*WHAT YOU ARE ASKED TO DO:* Gather all lines in the entries below that include the word "will".
☆ ☆ ☆ ☆ ☆ ☆ ☆
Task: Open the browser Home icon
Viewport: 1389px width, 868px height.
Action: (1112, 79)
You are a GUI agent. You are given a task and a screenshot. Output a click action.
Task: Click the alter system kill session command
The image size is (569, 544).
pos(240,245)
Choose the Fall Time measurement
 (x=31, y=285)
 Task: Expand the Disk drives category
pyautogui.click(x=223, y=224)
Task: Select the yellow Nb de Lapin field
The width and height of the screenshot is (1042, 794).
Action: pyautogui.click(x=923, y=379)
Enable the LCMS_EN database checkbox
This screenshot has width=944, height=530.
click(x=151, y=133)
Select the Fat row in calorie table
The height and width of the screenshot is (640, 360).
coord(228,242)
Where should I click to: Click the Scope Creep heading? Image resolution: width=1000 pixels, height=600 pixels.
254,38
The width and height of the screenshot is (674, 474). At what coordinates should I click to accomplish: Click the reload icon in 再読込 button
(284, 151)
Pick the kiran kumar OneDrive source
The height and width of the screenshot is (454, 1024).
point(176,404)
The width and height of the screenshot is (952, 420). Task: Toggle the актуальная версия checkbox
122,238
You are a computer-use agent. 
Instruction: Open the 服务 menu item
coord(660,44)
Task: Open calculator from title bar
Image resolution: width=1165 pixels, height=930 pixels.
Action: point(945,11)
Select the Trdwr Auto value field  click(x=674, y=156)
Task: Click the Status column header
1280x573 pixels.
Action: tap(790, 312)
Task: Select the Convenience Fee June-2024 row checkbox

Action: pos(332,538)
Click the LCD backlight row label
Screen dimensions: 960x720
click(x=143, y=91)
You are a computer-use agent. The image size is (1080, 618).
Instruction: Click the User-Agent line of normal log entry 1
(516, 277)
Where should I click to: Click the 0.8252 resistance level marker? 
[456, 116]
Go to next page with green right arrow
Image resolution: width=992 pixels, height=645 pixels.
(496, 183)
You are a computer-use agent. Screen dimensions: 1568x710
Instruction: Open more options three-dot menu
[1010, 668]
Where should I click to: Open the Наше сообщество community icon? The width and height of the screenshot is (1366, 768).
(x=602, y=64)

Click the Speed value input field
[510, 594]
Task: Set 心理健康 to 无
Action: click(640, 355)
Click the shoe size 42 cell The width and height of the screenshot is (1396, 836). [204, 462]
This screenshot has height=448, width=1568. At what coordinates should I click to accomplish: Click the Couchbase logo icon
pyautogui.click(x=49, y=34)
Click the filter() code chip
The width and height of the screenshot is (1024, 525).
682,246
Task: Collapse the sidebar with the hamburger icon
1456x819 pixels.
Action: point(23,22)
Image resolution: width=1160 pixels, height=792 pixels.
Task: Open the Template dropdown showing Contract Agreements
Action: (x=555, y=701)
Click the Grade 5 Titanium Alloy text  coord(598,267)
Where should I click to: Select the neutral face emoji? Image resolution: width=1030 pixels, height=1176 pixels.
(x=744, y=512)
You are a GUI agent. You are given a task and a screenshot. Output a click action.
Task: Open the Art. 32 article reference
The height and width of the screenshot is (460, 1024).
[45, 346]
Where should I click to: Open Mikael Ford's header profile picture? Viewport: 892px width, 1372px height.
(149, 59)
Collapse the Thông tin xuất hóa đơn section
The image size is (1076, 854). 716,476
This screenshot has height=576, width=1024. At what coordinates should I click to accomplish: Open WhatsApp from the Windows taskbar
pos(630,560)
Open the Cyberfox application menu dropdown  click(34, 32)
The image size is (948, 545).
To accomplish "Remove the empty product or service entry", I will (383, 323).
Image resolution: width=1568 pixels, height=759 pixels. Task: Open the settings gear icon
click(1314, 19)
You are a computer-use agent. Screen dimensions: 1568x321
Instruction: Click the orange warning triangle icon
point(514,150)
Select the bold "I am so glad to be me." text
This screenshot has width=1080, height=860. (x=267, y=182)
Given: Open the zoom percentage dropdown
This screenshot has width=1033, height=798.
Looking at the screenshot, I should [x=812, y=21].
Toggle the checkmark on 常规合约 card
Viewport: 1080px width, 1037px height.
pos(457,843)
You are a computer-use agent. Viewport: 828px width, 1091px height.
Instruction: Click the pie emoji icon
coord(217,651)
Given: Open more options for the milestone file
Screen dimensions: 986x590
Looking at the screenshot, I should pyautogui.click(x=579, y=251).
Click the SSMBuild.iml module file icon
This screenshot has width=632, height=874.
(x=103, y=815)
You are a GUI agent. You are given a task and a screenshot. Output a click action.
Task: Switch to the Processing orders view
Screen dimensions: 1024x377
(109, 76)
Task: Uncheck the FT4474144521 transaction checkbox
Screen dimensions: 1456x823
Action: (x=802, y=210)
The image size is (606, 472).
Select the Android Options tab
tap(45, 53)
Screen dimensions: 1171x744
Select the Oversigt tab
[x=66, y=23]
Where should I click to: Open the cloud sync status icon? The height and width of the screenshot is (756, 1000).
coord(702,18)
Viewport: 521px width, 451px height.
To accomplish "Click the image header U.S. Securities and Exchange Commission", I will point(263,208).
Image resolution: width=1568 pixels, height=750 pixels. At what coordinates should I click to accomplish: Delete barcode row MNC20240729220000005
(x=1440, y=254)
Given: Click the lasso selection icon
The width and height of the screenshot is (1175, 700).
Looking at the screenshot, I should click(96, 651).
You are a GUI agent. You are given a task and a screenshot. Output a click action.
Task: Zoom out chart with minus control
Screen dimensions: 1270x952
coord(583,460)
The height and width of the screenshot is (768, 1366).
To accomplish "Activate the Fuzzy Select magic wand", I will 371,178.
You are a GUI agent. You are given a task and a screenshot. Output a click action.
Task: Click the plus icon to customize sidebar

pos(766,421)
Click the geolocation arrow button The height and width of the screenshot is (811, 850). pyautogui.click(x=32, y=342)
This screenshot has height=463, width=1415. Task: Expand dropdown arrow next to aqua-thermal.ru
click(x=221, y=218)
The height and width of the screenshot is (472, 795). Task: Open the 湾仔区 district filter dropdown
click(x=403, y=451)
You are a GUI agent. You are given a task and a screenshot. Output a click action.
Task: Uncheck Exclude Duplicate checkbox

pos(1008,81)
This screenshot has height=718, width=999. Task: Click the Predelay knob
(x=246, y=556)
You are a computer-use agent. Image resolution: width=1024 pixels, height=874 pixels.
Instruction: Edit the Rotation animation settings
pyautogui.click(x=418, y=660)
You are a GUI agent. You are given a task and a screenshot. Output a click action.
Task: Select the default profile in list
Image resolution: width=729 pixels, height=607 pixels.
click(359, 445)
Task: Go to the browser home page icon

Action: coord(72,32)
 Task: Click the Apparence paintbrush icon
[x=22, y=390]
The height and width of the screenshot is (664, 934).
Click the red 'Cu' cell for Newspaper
☆ ☆ ☆ ☆ ☆ ☆ ☆
*WORKED SOLUTION:*
To accomplish "Remove the empty product or service entry", I will (383, 323).
To accomplish "Click the image header U.S. Securities and Exchange Commission", I will point(263,208).
To accomplish "Activate the Fuzzy Select magic wand", I will 371,178.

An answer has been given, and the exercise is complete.